Monday, October 29, 2012

Rove: Battleground State Polls Will Move Toward Romney

By Stephen Feller 
Mitt Romney’s lead in national polls — which he’s enjoyed since the first presidential debate — soon should be seen in individual battleground-state polls, strong evidence that Romney will win the Nov. 6 election,  Republican strategist Karl Rove said on “Fox News Sunday.”

And because the state polls reflect the national mood, Romney may begin to see states such as Minnesota, Michigan, and Pennsylvania come into play for his electoral vote count, Rove said.

“If the margin is as big nationally as it appears in these national polls, then you will have the state polls follow,” he said. “Now we may have something else at play here, though, which is, we're endowing all of these polls with the precision they don't have... These states have been states that have moved from Obama to lean Obama. If there is a national trend, as it appears to be since the first debate, moving in Romney's direction there might be [changing].”

As an example, Rove said he thought that Ohio polls could be off because of wide leads among both Republicans and independents in that state. With leads in those groups, he said it was hard to believe that Romney won’t win the state.

Rove told show host Chris Wallace that Democrats have had 109,000 fewer requests for absentee ballots than in 2008. Republicans, on the other hand, have already requested 4,000 more and the deadline to request them is not until Monday, Nov. 3.

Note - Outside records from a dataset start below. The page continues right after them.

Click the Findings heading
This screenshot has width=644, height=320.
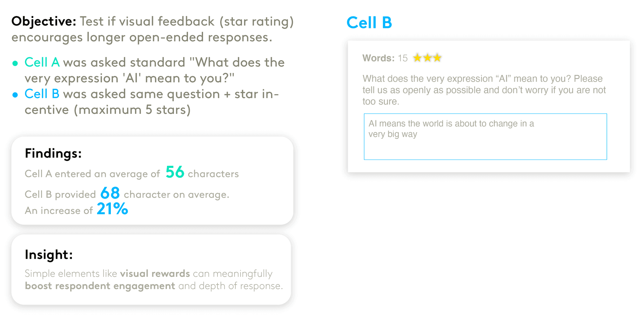coord(53,154)
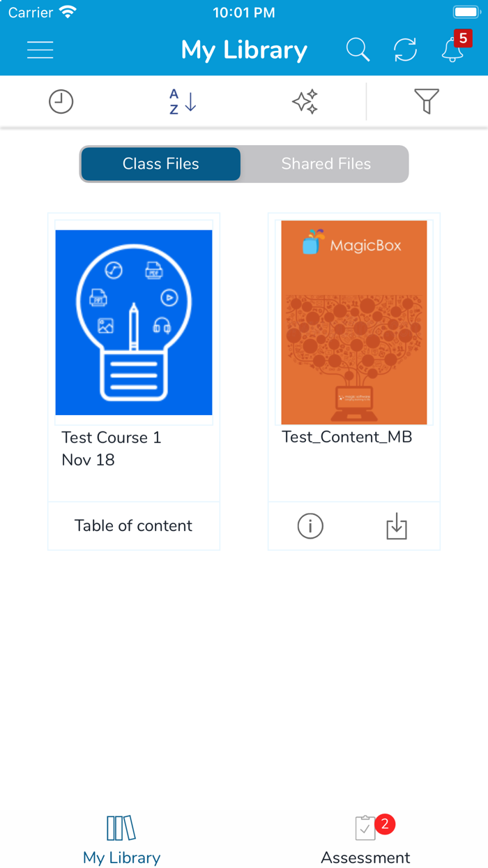
Task: Open the filter options
Action: pos(427,101)
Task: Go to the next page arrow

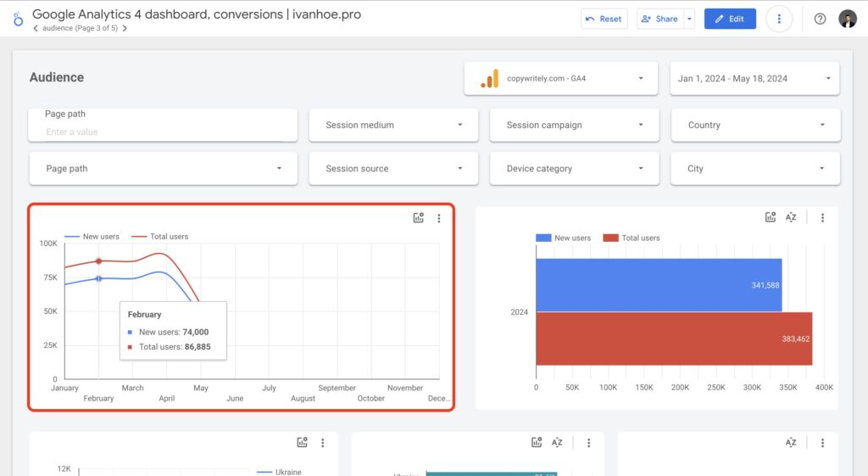Action: pyautogui.click(x=125, y=28)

Among absentee ballot requests by voters, he said that 72 percent of Republican requests have come from people who voted in zero, one or two of the last three elections, compared with only 57 percent of the same group for Democrats.

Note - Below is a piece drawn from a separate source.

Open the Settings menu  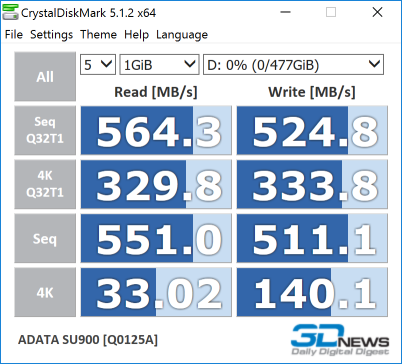coord(52,35)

“At this point polls are less important than looking at the early voting numbers, the actual people who are voting,” Rove said. “There is a shift there of maybe 120,000, 130,000 absentee ballots towards Republicans in the state won by the Democrats.”

He credits this movement, in polls and absentee voting, to an outreach effort that “busted the metrics” for the effort to reelect President George W. Bush in 2004. Thus far, the campaign has made six million contacts and knocked on two million doors in Ohio alone - and they expect to see good results in other states as well, he said.

The Romney campaign purchased TV time in Minnesota so it could reach voters in the far western counties of Wisconsin, according to Rove. He said, however, that Michigan and Pennsylvania could move away from President Barack Obama.

“Right now we're at a point in the campaign where there is little movement,” he said. “Sort of the momentum was on Romney's side. The closer you get to the end, one of two scenarios happens: It is 1980 and there is rapid movement in one candidate's direction, or we're seeing what I think we are seeing now which is movement toward Romney but slowing simply because we're getting down to very thin groups of people left undecided.”